The poem appears to be spoken by a female character, as several adjectives describing the “I” speaker have feminine endings. But does this character even need to be human? Others have suggested this, and the idea is amazingly emancipating. “Wulf” was pretty common in OE names, usually as a suffix (for instance, there are so many likely Cynewulf’s in written records that no one can say for sure who was our poet), but it can also just be “wolf.” “Ead-wacer” is a kenning, made up of “ēad” (property, wealth [someone who is lucky because they’re “ēadig” are wealthy]) and “wacor” (watchful). “Property-watchful” or one who is so watching. Who or what watches one’s property? A guard dog. So there’s that. There’s a lot of talk of eating: the rarely attested “āþēcgan” (whose root can mean to accept or to eat) which is usually used to mean to ingest, perhaps extended to mauling like dogs would do. The infant is a “hwelp” — ok, not too subtle there. And when the speaker describes Wulf’s caresses in such aching terms, she says she was “bogum bilēgde” — she is not using human terms here. “Boga” can mean “limb” but is not often used for human limbs as far as I can tell.

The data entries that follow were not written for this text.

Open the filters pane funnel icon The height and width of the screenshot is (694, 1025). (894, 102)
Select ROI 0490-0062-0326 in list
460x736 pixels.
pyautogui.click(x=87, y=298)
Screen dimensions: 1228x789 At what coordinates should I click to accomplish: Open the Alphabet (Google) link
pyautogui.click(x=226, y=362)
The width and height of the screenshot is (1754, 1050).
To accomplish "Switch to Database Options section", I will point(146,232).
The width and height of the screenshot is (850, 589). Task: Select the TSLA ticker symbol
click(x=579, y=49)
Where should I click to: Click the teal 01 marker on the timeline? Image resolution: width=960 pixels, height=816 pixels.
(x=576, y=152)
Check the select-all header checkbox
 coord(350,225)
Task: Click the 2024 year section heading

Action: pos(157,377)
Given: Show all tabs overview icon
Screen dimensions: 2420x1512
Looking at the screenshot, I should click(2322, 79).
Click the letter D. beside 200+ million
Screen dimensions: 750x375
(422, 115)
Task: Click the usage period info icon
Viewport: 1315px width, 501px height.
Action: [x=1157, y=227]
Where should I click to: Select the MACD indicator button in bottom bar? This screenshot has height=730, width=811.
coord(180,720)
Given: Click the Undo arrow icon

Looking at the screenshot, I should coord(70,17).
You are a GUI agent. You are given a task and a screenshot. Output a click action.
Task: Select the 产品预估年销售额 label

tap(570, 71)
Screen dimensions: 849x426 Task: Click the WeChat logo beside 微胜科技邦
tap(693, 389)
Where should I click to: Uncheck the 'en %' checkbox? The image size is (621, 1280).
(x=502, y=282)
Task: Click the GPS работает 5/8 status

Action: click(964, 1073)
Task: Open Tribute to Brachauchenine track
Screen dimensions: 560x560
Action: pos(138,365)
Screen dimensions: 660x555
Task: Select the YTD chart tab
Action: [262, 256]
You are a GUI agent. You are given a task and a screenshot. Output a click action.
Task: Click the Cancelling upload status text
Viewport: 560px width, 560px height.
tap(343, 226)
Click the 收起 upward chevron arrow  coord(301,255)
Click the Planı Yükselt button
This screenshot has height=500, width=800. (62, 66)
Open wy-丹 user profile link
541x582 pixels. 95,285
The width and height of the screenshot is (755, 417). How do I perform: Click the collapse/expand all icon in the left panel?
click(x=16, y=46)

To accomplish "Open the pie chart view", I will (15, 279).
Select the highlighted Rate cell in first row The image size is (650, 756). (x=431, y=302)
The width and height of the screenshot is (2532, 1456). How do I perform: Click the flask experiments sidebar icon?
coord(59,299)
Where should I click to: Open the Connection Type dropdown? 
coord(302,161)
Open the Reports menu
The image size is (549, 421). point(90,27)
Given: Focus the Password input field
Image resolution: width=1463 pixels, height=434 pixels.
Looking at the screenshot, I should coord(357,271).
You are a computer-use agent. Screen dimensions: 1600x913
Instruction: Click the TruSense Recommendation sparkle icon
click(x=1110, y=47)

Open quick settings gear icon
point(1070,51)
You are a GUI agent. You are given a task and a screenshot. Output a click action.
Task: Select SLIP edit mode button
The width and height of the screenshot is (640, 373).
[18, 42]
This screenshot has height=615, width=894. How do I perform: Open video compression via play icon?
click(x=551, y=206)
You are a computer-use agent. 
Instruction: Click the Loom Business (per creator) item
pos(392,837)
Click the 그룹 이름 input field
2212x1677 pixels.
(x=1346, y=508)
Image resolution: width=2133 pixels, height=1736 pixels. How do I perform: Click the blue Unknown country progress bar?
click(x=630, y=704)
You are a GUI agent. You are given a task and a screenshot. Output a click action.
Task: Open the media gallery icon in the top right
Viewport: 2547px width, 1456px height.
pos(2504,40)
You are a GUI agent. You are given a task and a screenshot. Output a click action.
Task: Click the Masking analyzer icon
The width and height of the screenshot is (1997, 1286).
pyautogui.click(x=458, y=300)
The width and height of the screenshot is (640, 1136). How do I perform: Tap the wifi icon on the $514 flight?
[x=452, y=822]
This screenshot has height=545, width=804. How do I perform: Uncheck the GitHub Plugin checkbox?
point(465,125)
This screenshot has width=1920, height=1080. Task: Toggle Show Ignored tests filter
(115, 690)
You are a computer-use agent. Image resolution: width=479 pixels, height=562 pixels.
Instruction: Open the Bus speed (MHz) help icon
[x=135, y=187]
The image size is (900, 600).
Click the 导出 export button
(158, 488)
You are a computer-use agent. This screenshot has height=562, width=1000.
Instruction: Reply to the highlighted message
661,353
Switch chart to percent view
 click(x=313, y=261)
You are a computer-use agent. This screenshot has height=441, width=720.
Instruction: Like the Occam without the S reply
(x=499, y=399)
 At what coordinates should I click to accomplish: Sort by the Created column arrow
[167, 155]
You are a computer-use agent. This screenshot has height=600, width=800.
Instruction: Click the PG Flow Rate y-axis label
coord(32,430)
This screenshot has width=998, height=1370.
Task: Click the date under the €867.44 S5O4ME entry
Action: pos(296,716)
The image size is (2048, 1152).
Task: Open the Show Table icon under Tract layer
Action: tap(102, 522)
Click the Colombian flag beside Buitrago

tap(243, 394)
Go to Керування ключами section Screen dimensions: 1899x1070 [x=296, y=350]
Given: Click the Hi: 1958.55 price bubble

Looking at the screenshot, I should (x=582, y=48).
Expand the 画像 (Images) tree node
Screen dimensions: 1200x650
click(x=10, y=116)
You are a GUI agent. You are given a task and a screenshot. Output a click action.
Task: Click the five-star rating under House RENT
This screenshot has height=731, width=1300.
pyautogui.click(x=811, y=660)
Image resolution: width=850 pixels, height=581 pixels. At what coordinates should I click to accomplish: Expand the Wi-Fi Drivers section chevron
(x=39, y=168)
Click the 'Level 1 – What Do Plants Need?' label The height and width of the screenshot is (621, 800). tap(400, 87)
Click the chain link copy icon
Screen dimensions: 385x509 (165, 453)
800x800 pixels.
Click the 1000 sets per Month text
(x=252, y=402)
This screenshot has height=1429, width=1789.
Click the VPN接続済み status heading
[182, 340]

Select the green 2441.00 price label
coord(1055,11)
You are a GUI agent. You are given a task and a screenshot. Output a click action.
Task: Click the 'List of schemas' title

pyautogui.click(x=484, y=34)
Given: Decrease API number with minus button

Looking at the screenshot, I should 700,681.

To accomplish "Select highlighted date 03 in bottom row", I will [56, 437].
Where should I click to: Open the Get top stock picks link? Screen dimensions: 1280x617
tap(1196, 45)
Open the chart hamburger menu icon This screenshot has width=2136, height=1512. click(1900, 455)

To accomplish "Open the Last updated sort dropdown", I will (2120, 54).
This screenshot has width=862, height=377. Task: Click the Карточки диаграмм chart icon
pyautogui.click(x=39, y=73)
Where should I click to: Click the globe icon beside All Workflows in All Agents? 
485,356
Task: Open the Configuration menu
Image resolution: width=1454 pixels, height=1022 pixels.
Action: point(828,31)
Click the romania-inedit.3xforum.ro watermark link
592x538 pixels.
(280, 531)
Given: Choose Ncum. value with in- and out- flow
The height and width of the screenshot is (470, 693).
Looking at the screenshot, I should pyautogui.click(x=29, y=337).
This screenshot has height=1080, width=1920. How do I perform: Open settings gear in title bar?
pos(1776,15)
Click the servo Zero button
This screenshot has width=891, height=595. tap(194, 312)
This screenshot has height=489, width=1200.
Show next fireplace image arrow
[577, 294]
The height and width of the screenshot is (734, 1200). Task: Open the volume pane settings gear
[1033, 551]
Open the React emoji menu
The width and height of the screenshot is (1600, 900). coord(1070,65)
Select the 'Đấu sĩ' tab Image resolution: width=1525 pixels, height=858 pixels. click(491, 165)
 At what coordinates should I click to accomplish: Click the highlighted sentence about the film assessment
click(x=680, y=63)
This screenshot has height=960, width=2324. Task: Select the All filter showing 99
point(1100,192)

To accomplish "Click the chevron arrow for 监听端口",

To be clear, I am suggesting all three are animals here — a three-way romantic/erotic relationship between dogs, a love traingle perhaps. But given certain contemporary subcultures, this may be a “furry” story, and these are like “fursonae,” or projections of an erotic identity past a solely human body & its acculturated limitations of gender, sexuality, and society. Perhaps a congruent (not identical) exploration of desire is going on here, in terms strange enough to make something culturally awkward expressible, or generally unspeakable articulate. This doesn’t mean all talk on sex was forbidden or censored though. Research seems to indicate that most folks were pretty pragmatic about their sexuality, that it was not necessarily “forbidden” or “puritan” (that came later, and Foucault starts a good conversation on what even those cultural prohibitions on sex talk might actually mean about sexual practices…). But there is always something tough to talk about.
Summing up here, the possibilties that open up in new translation reveal what attitudes, assumptions, stereotypes, and mythologoies suppress (and even the nicest scholars carry with these stereotypes into their work). A reluctance to make waves perhaps, or draw criticism. I think that time is over. Many projects are developing that challenge these former modes (I’m thinking particularly of Miller Wolf Oberman here, among others). I look forward to amplifying all these poets’ work and doing my small part alongside.
This is becoming a real project for me here, and it’s taken 12 years to see how it could be expressed. Translation is critical work, and it has been shunted out of legitimacy for far too long. If the “legitimate” academy could hack at a small corpus of poetry & come up with relatively few new ideas in all that time, then it’s time to reconsider how an academic opinion is derived and who derives it. The Beowulves of Heaney & Headley create space for critical confrontation, to trial-test the old patterns and see if the forms still fathom anything worth fathoming. I do not see this as a matter of pure poetics but political urgency (nor does Headley per her intro), as can be seen playing out in my comments section and in the spaces of public medievalism.
* Other scholars and activists would be better able to speak on whether such a thing even exists. Such issues plague traditional anthropoology as well.